Entre la película de los hermanos Marx que emite la televisión en el hospital psiquiátrico en el que se encuentran James Cole (Bruce Willis) y Jeffrey Goines (Brad Pitt) al principio de la cinta —mostrada de refilón, pero mostrada— y los dos largometrajes de Hitchcock que ven en un cine Cole y Kathryn Railly (Madeleine Stowe) en su último tramo —en este caso apropiándose de toda la pantalla e incluso integrándose en el argumento las inmortales Vértigo (1958) y Los pájaros (1963)— trascurren los Doce monos de Terry Gilliam y 1995, imponiéndose el romanticismo y el fatalismo del inglés sobre la comicidad disparatada de los norteamericanos, asociada asimismo a los Monty Python de los que, como es sabido de sobra, fue miembro Gilliam.
Admitiendo la personalidad del autor de Los héroes del tiempo (1981), nunca ha sido un director que me haya fascinado. Su uso del gran angular o de los planos de cámara torcida, que en el caso de Orson Welles o Stanley Kubrick me suele gustar mucho, mezclado con su particular sentido del humor, no llama mi atención por lo general e incluso llega a chirriarme, pero en el caso del film que hoy comento me convence y no arruina el guion de David y Janet Peoples, cuyo enfoque existencial y poético ya había explotado el primero escribiendo (en compañía o solo) el libreto de las magistrales Blade Runner (Ridley Scott, 1982) y Sin perdón (Clint Eastwood, 1992).

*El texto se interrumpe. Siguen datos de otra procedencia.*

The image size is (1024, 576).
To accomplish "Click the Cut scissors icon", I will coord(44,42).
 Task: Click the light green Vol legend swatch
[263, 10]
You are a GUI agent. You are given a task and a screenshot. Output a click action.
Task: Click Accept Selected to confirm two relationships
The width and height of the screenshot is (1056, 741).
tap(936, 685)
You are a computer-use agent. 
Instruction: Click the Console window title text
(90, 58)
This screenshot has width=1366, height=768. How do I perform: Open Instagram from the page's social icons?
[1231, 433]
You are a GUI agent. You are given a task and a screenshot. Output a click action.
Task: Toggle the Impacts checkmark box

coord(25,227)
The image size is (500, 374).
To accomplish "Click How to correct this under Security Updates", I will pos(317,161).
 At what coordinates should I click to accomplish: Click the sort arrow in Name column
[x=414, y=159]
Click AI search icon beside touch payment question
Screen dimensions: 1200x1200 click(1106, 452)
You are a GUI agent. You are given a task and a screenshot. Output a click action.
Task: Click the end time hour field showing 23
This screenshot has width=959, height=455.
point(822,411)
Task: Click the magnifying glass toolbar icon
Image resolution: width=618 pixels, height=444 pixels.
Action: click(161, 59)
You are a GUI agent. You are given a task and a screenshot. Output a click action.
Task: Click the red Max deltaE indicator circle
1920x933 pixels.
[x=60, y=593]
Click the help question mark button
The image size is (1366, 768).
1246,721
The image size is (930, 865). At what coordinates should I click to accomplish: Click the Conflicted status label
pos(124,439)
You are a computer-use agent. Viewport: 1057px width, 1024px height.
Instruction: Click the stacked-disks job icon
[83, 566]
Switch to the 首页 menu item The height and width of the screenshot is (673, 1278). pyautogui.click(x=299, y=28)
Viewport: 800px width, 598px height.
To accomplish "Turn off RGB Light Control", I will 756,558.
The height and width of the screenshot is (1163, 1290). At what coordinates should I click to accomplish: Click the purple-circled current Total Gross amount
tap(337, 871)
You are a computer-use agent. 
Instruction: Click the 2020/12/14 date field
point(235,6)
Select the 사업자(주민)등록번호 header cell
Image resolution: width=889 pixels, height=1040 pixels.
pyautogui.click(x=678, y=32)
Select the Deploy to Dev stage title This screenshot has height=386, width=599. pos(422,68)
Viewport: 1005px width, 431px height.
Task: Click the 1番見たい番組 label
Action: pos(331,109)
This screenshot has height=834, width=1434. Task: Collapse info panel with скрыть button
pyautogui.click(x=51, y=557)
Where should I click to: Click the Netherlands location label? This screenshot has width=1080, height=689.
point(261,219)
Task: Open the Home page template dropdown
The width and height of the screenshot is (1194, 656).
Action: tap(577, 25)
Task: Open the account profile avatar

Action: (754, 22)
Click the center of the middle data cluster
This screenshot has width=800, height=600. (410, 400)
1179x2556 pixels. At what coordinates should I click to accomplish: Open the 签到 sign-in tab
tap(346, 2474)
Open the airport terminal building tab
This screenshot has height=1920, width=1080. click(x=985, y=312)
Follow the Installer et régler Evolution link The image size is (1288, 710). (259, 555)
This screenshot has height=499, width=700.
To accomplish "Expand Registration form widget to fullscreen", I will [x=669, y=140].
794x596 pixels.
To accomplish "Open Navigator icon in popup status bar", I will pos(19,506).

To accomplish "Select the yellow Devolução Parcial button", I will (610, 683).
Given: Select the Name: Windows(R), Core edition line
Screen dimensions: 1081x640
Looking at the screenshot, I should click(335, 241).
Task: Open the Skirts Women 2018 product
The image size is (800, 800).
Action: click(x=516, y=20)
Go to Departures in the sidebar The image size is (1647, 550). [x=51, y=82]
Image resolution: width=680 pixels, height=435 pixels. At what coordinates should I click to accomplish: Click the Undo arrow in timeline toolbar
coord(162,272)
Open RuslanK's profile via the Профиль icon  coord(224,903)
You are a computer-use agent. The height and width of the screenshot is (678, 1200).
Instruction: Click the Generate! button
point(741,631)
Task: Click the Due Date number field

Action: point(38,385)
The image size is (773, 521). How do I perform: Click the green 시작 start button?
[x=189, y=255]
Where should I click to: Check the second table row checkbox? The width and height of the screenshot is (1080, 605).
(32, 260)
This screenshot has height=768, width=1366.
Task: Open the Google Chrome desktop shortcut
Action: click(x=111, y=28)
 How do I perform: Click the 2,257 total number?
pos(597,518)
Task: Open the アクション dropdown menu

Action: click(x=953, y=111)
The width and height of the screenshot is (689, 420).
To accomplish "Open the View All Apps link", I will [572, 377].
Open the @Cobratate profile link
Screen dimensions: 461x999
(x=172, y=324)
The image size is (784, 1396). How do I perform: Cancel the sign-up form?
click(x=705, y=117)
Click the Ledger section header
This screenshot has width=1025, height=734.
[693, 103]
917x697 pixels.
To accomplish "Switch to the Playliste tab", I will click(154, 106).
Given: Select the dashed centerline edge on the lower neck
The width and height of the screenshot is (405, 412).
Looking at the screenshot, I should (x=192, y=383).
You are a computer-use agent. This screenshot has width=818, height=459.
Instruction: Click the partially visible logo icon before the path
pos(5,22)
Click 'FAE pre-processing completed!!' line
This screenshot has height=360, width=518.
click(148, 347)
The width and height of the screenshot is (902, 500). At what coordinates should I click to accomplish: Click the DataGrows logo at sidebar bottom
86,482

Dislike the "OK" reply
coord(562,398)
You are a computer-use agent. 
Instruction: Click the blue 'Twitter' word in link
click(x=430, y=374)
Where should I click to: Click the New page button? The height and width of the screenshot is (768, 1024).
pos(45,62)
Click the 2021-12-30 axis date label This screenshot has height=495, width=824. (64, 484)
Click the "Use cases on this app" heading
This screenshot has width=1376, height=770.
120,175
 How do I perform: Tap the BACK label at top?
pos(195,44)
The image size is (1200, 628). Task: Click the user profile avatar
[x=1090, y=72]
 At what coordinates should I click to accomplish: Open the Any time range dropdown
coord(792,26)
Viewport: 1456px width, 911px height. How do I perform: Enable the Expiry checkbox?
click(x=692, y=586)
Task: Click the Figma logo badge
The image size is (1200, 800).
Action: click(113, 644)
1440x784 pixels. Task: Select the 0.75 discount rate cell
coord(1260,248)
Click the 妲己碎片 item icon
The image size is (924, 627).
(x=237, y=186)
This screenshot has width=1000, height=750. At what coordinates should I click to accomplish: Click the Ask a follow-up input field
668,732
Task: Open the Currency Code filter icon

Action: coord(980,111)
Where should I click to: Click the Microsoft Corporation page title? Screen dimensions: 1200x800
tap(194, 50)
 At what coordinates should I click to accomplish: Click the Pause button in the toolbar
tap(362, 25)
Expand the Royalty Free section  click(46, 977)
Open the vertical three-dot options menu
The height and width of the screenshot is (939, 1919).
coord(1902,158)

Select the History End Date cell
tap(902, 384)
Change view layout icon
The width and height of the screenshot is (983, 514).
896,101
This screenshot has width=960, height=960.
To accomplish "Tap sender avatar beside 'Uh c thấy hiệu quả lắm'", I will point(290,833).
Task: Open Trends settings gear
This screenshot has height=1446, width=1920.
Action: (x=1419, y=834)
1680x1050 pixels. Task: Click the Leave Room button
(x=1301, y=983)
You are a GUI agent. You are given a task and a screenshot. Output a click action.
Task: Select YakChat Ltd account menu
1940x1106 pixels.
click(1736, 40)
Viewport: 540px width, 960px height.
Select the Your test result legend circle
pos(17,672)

Partiendo y reelaborando el cortometraje de 1962 La Jetée (Chris Marker), Gilliam construye un mundo distópico que conecta con el kafkiano y orwelliano de Brazil, su famosa película de 1985, y mantiene las constantes histriónicas de su cine, si bien aquí su mirada no sacrifica el relato en su conjunto ni se sitúa por encima de él. Y, además de ello y haciendo crecer exponencialmente su creatividad, el modo en que las imágenes y la música de Vértigo (algo menos en el caso de Los pájaros) afectan a la media hora final, apareciendo de manera inopinada y casi mágica e incardinando su exaltación sentimental y su desesperación ineluctable al destino de los protagonistas, me gana para la causa de Doce monos, pues acrecienta el lirismo de su paradoja temporal y ayuda a escarbar en las emociones amorosas ligadas a las situaciones límite. Aunque seguro que serán diversas las que despierte en el espectador, pues amplios son los matices del para mí mejor trabajo de Terry Gilliam. Entre ellos, no podía quedar sin nombrar la Suite Punta del Este, la característica música de tango de Astor Piazzolla que puntúa aquí y allá la obra.